ABOUT THIS TASK: Lines from the one holding "The image size" through the end of the entries, inclusive, form the whole output; reproduce them exactly and omit pictures.
--- --- ---
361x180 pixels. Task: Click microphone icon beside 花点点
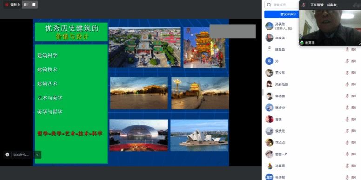click(347, 142)
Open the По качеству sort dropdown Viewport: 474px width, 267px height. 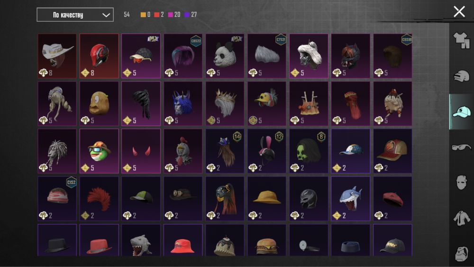pos(75,15)
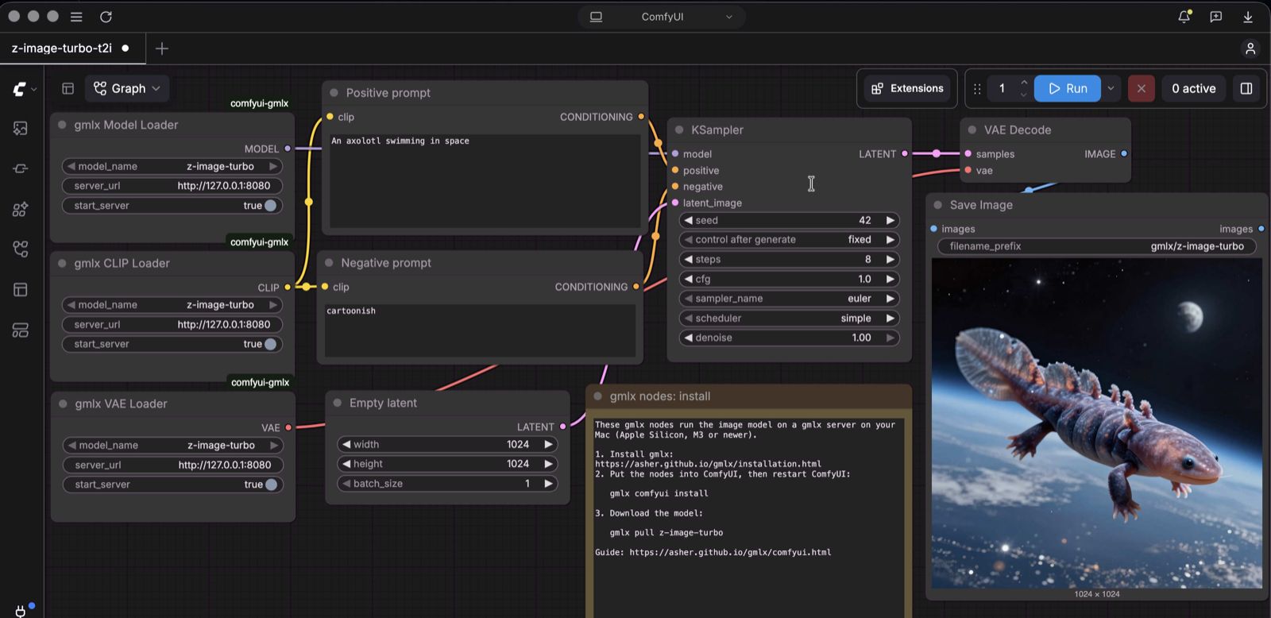Increase the steps value in KSampler

point(890,259)
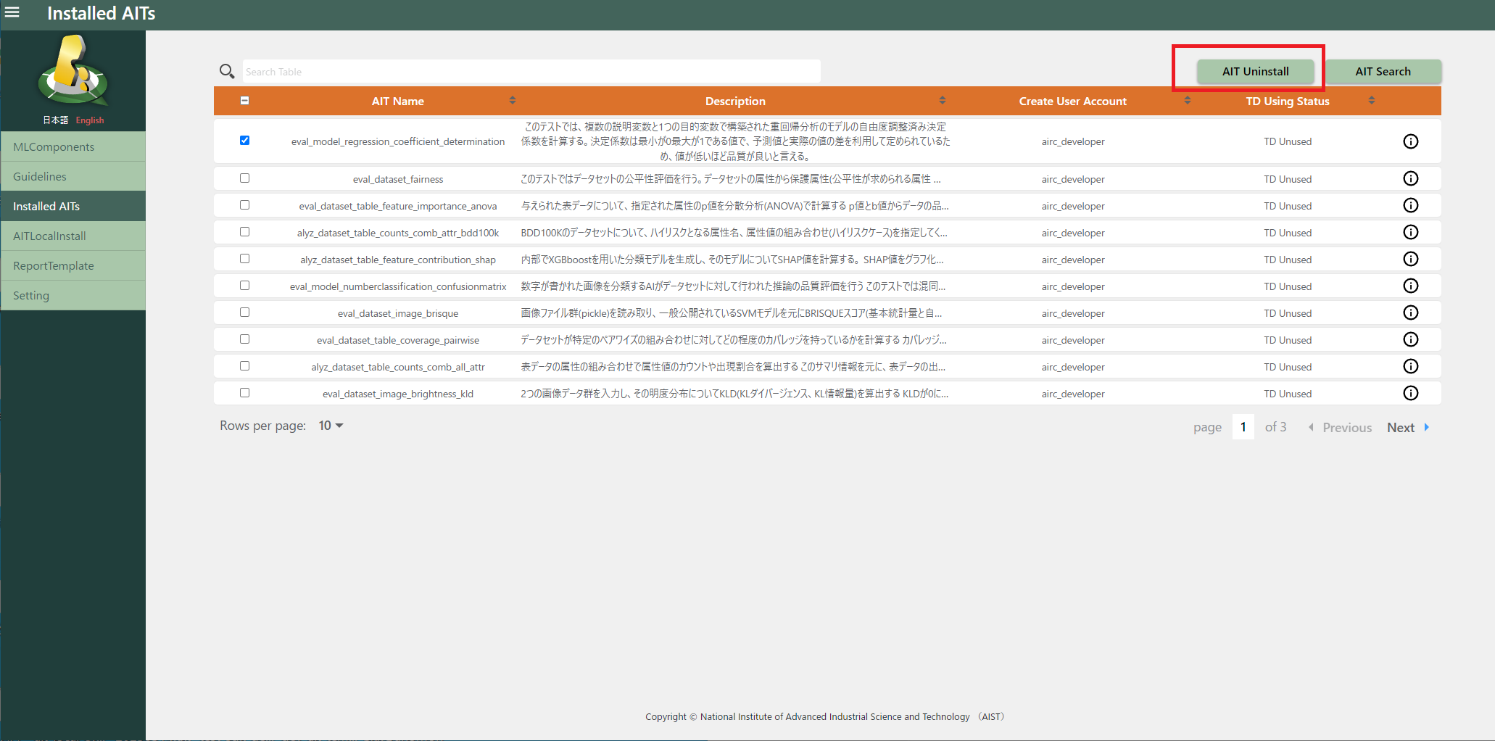Screen dimensions: 1495x741
Task: Open MLComponents in the sidebar
Action: coord(54,146)
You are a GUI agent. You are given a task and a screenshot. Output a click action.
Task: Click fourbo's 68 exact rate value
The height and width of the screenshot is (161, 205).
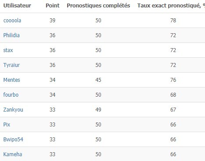[x=173, y=95]
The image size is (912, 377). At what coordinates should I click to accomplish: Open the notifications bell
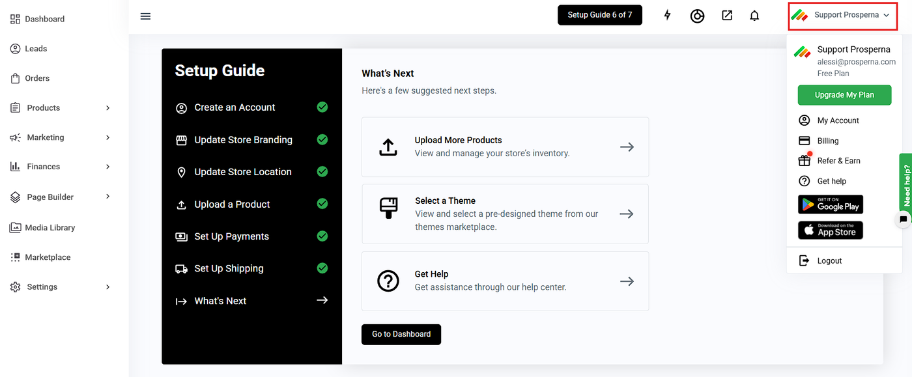click(x=754, y=15)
--- --- ---
RESULT OF THIS TASK:
The image size is (912, 377). At what coordinates should I click to accomplish: Open the notifications bell
click(x=754, y=15)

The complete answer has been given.